Son dönemdeki işaretlerde gözlenen ve bunlardan hareketle
hissedilen o ki, iktidar cenahında alttan alta ciddî bir ayrışma
yaşanıyor ve tırmanıyor.
Zorlu bir çekişmeye dönüşme potansiyeli taşıyan bu ayrışmanın
odaklandığı konu şu: OHAL tamam mı, devam mı?
Bir kanat, OHAL uygulamalarının gerek ülke içinde, gerekse dış ilişkilerde giderek büyüyen sorun, kriz ve gerilimlere yol açtığını görüyor ve bu yüzden, artık normalleşilmesi gerektiğini savunuyor.
Kuvvetle muhtemel ki, bu talepte, iyice şirazeden çıkan f.ö operasyonlarının bumerang gibi dönüp iktidarı vurma noktasına gelmesinden duyulan kaygıların da önemli bir etkisi var ve sırf bu endişeyle konunun kapatılması isteniyor olabilir.
Yaşananların ödeteceği siyasî faturanın korkusu ve tek taraflı beyin yıkamayla dumura uğratılan vicdanî duyarlılığın, olup bitenlerin ulaştığı vahim boyut karşısında artık daha fazla susturulamaz hale gelmiş olması da, yabana atılmaması gereken diğer etkenler olmalı.

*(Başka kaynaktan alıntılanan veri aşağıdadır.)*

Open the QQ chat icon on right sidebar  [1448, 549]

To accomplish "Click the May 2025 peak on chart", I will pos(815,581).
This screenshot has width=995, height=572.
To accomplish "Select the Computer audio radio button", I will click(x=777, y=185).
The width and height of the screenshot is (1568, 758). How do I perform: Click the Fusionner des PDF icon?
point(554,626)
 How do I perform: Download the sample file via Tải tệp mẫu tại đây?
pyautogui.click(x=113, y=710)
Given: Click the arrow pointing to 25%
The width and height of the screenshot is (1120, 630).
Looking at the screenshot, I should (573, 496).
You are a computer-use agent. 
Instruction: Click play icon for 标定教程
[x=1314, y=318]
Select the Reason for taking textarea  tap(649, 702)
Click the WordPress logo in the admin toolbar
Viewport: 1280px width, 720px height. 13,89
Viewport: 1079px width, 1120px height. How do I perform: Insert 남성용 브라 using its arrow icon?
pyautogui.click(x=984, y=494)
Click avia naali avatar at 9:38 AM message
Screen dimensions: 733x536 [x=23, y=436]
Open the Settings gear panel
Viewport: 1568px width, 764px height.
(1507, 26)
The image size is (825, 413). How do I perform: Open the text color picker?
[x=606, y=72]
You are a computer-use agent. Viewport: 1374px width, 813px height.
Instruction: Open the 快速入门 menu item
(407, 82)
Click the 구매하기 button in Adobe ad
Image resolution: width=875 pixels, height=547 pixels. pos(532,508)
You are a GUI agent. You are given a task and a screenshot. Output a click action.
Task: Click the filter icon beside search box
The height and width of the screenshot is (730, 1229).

Öbür tarafta ise, açılan f.ö gediğinden yakaladıkları ucu bırakmayıp, işi gittiği yere kadar götürmek ve yapılan operasyonları topyekûn bir dindar tasfiye ve kıyımına dönüştürmek isteyenler mevcut.
Bunların içinde, boşa çıkan Ergenekon ve Balyoz operasyonlarının rövanşını alma hesabı yapanların olduğu da söyleniyor. Hatta bu niyet ve kastını açık açık dile getirenlerin varlığından söz ediliyor.